++++ Records to process
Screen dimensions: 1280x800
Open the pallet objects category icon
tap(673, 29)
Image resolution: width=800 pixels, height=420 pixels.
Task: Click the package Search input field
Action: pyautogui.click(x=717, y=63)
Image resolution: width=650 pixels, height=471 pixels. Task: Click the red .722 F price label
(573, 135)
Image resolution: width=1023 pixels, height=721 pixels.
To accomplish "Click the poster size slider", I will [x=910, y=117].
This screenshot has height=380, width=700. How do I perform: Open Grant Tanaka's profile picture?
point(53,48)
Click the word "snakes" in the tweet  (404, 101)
++++++++
++++ Records to process
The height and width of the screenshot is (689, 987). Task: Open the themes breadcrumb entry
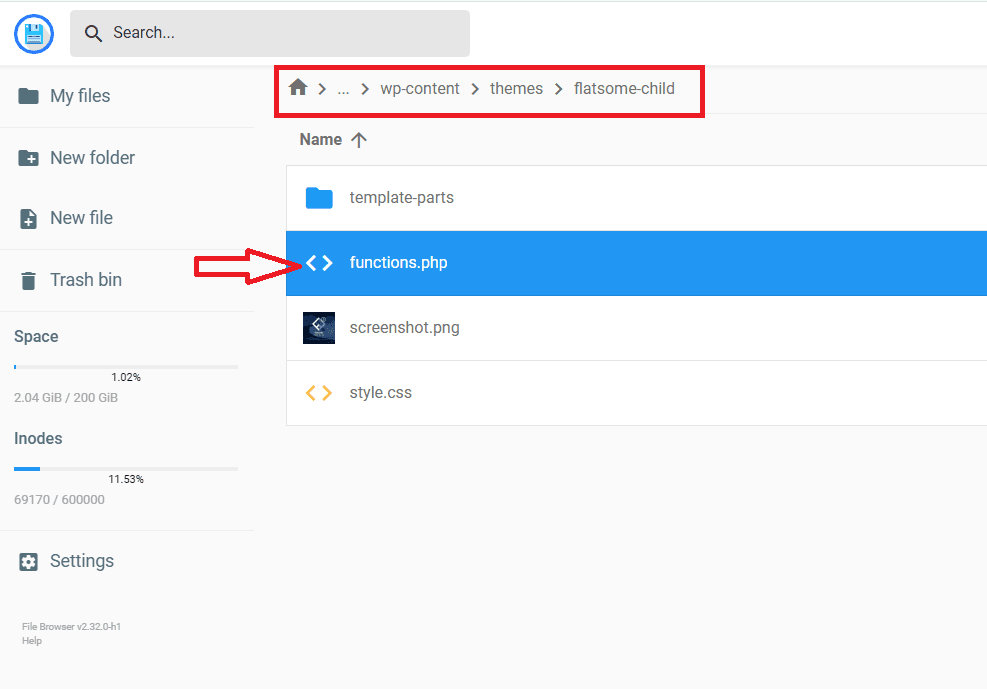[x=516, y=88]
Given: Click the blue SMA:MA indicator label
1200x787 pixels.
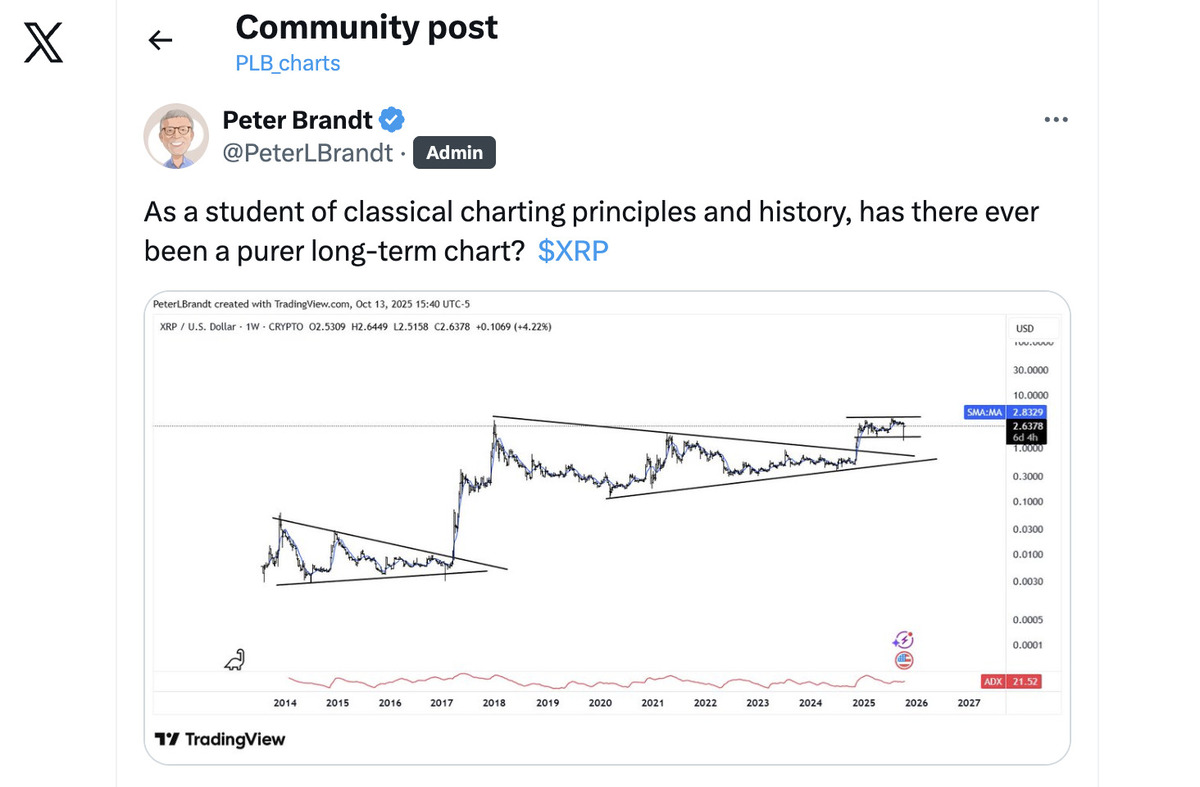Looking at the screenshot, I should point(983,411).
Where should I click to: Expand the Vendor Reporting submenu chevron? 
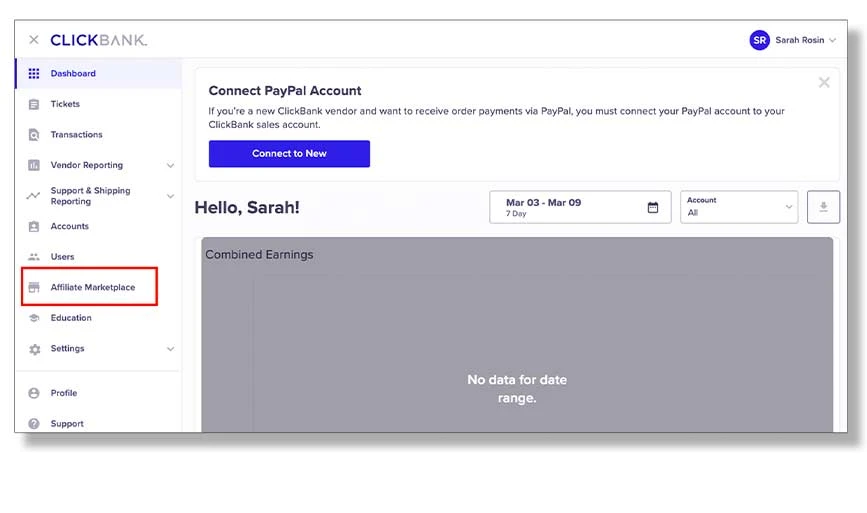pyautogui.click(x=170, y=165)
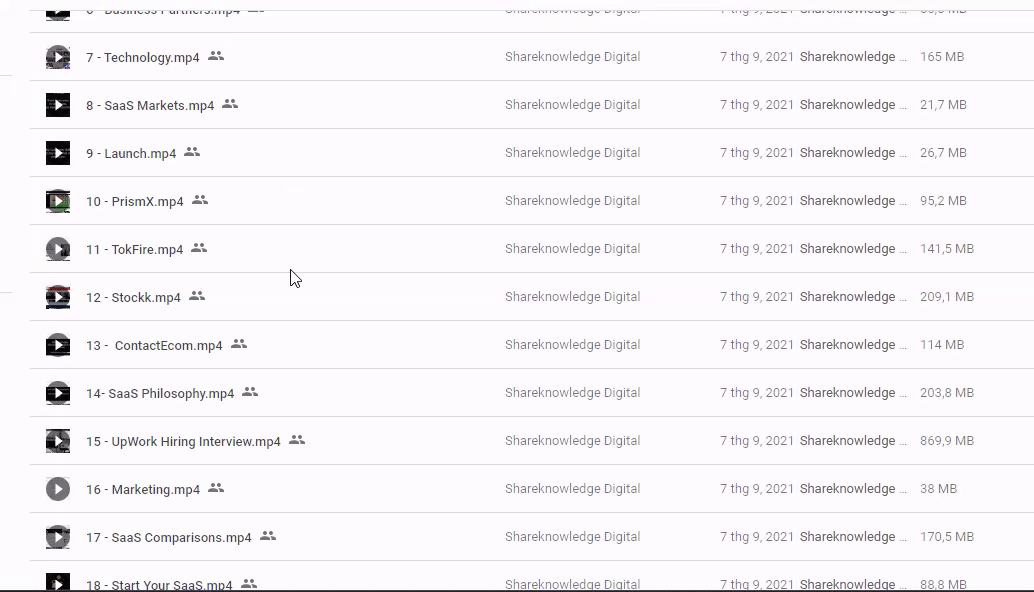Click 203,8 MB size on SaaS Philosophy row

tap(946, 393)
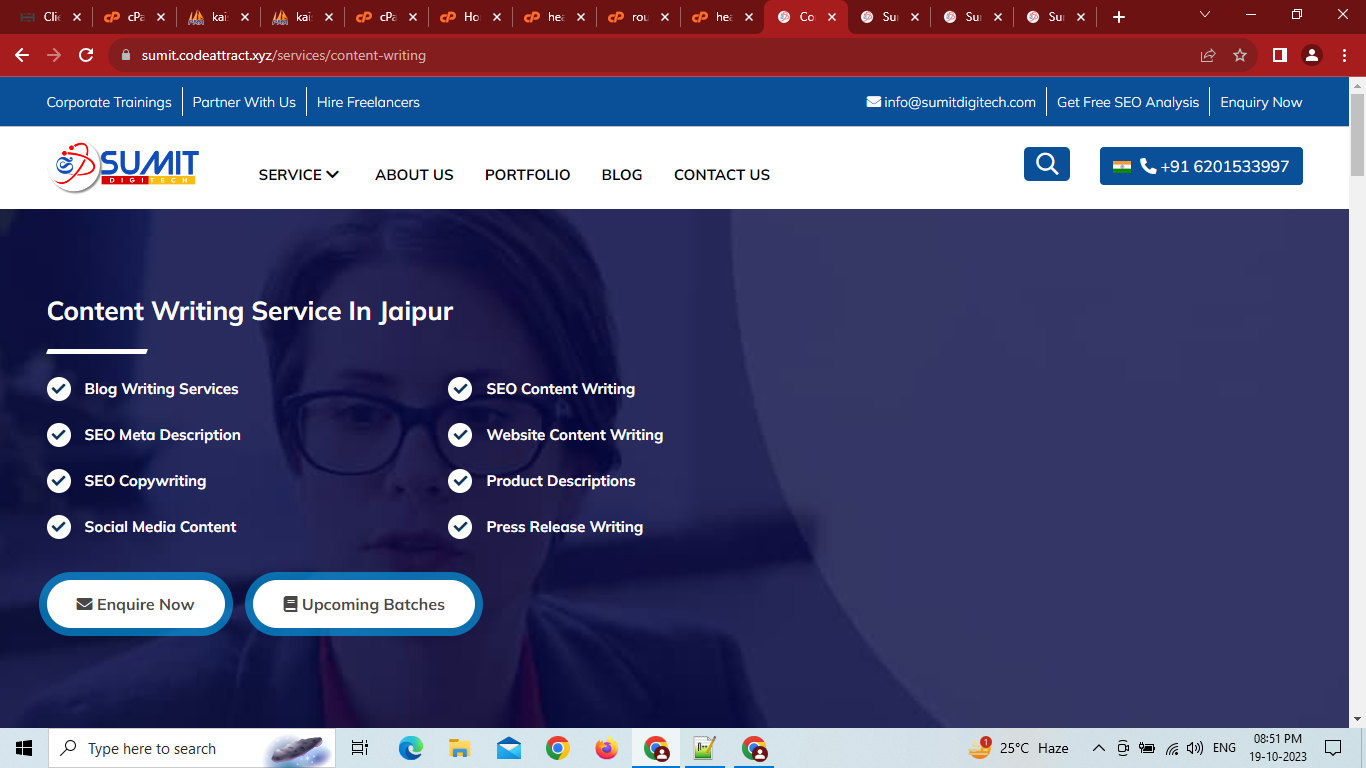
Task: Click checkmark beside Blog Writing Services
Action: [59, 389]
++++++++
++++ Records to process
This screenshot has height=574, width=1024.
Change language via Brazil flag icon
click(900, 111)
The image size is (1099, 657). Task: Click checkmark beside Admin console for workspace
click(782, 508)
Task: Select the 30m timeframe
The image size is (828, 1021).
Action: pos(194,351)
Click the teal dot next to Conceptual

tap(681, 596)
++++++++
Requirement: Start with the line above that contains "Screen dimensions: 1280x800" and end with the line that contains "Click the word". Write out those lines exactly, and only those.

Expected answer:
Screen dimensions: 1280x800
Open the pallet objects category icon
tap(673, 29)
Image resolution: width=800 pixels, height=420 pixels.
Task: Click the package Search input field
Action: pyautogui.click(x=717, y=63)
Image resolution: width=650 pixels, height=471 pixels. Task: Click the red .722 F price label
(573, 135)
Image resolution: width=1023 pixels, height=721 pixels.
To accomplish "Click the poster size slider", I will [x=910, y=117].
This screenshot has height=380, width=700. How do I perform: Open Grant Tanaka's profile picture?
point(53,48)
Click the word "snakes" in the tweet  (404, 101)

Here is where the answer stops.